I meant to get this one out last Friday. Ah well.
It is easy to find lots of economists who are down on protectionism, but the evidence turns out to be rather mixed on exactly what its effects are. There are countries that have done poorly with this policy, and countries that have done very well indeed.
Dani Rodrik is an interesting and thoughtful economist. This example from his article is illuminating:
In some sense we all know this. Consider another thought experiment: Suppose Harry and John own two companies that compete with each other.

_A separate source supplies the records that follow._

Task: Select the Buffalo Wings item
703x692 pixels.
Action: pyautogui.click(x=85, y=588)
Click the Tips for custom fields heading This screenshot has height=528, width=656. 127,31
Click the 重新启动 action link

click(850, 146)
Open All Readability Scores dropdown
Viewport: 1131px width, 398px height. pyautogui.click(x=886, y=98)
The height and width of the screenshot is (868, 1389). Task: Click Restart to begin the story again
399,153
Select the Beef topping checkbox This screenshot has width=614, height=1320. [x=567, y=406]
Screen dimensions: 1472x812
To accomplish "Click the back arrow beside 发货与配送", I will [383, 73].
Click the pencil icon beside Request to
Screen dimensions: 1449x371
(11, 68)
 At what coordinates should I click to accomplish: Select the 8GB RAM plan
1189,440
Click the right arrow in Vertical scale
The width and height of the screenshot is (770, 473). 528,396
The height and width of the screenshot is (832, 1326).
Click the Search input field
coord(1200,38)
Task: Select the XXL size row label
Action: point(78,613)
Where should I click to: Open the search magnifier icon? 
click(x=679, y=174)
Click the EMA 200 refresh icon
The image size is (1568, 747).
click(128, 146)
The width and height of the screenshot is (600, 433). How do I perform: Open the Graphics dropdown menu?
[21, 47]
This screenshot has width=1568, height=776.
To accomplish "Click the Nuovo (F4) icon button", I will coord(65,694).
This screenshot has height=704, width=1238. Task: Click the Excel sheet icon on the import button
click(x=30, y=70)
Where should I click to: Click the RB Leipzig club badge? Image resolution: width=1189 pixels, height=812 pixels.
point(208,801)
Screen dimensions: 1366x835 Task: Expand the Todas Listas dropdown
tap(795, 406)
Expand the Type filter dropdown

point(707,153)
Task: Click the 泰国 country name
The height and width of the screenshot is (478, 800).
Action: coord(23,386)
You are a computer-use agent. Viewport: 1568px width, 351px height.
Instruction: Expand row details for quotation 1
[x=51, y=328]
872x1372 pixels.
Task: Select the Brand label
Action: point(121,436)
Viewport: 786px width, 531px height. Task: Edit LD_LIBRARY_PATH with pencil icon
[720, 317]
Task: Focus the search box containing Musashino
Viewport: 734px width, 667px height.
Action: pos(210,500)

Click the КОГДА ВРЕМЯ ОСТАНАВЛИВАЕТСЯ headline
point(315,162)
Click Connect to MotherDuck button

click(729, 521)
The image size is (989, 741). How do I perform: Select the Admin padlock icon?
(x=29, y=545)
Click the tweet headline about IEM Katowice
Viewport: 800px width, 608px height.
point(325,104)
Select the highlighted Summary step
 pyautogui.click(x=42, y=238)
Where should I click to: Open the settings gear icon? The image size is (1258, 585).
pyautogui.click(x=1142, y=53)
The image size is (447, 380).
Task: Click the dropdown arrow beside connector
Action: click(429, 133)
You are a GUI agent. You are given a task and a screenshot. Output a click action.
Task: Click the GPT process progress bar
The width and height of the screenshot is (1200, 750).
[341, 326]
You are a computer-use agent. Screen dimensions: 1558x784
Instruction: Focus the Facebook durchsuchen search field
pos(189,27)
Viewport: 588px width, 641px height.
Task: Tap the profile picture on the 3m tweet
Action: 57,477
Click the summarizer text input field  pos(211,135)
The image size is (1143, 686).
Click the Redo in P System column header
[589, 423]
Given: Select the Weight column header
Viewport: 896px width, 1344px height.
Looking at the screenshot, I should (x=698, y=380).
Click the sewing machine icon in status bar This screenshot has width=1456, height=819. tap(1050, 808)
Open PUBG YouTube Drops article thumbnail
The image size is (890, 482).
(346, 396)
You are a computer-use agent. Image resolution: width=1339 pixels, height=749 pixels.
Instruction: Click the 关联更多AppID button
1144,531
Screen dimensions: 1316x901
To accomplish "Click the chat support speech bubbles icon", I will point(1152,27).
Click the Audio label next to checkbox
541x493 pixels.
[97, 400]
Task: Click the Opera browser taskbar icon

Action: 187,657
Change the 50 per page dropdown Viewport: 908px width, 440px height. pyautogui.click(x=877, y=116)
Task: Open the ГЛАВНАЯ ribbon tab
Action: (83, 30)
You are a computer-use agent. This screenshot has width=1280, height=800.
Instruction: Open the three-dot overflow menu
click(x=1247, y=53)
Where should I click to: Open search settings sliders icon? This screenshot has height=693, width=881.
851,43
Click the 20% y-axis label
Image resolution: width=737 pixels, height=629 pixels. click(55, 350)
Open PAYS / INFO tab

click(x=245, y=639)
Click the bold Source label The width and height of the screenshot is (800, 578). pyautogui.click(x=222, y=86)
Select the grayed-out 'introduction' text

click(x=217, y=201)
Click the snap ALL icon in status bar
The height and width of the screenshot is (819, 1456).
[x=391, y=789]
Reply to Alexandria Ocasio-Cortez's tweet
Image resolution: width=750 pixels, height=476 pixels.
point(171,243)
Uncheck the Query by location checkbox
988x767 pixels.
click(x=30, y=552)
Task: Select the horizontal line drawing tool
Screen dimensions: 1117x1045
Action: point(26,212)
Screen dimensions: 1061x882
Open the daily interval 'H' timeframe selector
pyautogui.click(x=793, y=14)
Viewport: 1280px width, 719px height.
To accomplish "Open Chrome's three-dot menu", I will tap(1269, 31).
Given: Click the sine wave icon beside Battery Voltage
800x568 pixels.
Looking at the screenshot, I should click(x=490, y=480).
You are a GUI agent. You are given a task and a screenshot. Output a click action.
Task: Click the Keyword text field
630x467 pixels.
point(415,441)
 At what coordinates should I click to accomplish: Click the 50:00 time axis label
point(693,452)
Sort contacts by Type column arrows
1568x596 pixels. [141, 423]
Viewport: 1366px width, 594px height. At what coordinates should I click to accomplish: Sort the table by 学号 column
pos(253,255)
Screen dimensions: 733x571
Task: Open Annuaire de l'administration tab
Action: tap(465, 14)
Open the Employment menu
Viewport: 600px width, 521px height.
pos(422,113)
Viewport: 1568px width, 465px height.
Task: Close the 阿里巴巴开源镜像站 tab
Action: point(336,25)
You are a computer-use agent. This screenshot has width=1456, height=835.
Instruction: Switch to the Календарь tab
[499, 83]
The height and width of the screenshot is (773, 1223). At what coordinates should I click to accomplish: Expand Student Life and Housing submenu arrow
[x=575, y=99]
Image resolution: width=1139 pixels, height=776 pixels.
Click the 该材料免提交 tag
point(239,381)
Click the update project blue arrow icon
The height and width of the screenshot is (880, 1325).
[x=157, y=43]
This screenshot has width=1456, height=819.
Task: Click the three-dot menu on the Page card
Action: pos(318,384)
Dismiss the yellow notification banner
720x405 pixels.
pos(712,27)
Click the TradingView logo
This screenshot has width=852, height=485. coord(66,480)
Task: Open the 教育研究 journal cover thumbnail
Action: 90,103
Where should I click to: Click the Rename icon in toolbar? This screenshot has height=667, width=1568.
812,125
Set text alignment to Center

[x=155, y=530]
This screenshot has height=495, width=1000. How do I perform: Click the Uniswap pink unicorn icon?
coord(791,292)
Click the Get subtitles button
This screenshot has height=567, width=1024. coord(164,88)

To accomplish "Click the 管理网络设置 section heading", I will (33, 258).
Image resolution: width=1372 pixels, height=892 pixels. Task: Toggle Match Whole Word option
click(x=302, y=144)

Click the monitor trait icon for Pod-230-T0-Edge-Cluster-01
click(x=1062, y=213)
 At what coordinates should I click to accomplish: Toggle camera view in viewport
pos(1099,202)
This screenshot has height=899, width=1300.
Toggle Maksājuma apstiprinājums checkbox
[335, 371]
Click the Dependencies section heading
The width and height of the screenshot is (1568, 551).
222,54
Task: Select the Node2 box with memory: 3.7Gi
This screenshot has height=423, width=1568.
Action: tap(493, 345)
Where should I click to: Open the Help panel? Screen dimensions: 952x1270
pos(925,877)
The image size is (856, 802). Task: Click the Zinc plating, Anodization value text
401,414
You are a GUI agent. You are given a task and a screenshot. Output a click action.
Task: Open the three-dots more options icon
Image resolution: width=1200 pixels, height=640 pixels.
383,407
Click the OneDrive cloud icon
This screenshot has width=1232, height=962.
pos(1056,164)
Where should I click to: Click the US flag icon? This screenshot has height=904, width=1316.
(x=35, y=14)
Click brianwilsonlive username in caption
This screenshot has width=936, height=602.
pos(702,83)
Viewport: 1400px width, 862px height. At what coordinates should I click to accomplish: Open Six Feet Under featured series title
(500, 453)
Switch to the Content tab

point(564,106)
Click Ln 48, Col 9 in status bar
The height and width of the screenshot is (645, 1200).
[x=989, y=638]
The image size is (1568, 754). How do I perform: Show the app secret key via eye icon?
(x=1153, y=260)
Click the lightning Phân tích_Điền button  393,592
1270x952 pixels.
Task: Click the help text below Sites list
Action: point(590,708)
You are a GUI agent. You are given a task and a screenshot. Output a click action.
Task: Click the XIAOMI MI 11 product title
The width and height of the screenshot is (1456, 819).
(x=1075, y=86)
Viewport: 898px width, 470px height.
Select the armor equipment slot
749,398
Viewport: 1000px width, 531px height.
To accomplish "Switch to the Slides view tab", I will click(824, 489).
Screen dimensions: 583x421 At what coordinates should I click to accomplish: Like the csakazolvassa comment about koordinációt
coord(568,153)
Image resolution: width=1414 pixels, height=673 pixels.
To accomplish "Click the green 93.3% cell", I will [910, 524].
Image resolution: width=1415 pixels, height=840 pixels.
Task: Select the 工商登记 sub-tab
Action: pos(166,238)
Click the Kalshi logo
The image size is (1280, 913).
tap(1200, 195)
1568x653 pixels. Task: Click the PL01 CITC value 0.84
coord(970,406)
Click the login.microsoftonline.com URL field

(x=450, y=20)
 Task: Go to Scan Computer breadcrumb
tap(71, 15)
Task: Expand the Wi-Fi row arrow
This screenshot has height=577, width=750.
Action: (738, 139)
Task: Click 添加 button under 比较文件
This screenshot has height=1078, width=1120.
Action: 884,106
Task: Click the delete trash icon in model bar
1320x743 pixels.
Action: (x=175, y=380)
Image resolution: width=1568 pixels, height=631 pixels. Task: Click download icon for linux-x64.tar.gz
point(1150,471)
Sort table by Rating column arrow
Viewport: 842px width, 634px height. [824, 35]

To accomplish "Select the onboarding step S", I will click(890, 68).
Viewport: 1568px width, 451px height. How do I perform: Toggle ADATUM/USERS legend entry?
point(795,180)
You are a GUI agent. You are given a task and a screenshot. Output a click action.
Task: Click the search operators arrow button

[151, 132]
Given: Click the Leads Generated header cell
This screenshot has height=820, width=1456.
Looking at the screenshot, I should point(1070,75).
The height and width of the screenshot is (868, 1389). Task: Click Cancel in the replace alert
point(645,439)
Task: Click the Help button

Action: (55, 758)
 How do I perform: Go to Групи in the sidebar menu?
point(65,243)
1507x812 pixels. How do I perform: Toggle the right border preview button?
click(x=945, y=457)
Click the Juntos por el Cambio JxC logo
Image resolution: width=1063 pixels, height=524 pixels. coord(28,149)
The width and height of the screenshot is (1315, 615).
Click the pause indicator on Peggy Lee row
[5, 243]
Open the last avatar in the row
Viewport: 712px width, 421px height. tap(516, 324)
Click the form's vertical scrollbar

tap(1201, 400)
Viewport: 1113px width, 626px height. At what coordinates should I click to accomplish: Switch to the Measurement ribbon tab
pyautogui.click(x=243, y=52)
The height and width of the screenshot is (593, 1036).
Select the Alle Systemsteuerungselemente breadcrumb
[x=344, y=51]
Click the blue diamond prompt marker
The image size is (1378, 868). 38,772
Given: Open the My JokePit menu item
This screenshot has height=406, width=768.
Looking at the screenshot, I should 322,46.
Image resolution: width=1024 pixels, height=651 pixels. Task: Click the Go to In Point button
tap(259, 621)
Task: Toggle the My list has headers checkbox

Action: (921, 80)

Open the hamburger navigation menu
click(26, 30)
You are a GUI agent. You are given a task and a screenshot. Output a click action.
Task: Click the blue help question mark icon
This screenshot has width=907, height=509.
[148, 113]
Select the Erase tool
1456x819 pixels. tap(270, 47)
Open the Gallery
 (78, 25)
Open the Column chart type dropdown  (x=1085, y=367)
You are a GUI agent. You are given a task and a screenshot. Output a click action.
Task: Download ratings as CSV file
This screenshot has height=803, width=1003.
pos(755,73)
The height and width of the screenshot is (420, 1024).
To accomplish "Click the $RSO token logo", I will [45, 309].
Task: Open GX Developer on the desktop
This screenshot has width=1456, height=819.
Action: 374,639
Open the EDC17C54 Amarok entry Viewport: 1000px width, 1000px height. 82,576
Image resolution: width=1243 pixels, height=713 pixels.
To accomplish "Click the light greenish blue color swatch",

How do you feel about each of the following four cases?
Harry works really hard, saves and invests a lot, comes up with new techniques, and outcompetes John, resulting in John and his employees losing their jobs.
Harry gets a competitive edge over John by finding a cheaper supplier in Germany.
Harry drives John out of business by outsourcing to a supplier in Bangladesh, which employs workers in 12-hour shifts and under extremely hazardous conditions.
Harry “imports” Bangladeshi workers under temporary contracts and puts them to work under conditions that violate domestic labor, environmental, and safety laws.
From a purely economic standpoint, these scenarios are what economists call “isomorphic” — they are formally indistinguishable because each creates losers as well as winners in the process of expanding the economic pie in the national economy. (That is, Harry’s gains are larger than John’s losses.)
For economists to call these four situations in some sense identical is probably important for analysis, but it probably also warps the mind to do that too regularly.
I haven't used JASP myself, but I saw people talking about it on Twitter. I will give it a try, and perhaps report back. I am entirely in favor of easy to use stats tools.
This was a fascinating reflection on fatherhood, spurred by the climax of Return of the Jedi.
I like Dani Rodrik's work, but sometimes I also think he's nuts. This is a good example of why. I think really bad things would happen if we tried to implement this suggestion of globally free labor movement.
I have said my piece on Disney's decision to reboot the Star Wars universe, but in the time since, I have found the new novels pretty lackluster. There was some crap in the old EU, but the crap to good stuff ratio seems poor in the new canon. Thankfully, the animated series are making up for the deficit.
A retrospective of the famous Stanford Prison Experiment, that is a case study of the failures of social science that led to the replication crisis. The first person, and the last person, Philip Zimbardo lied to was himself.
A perennial theme here at the blog: are we sure we really knew what we were doing?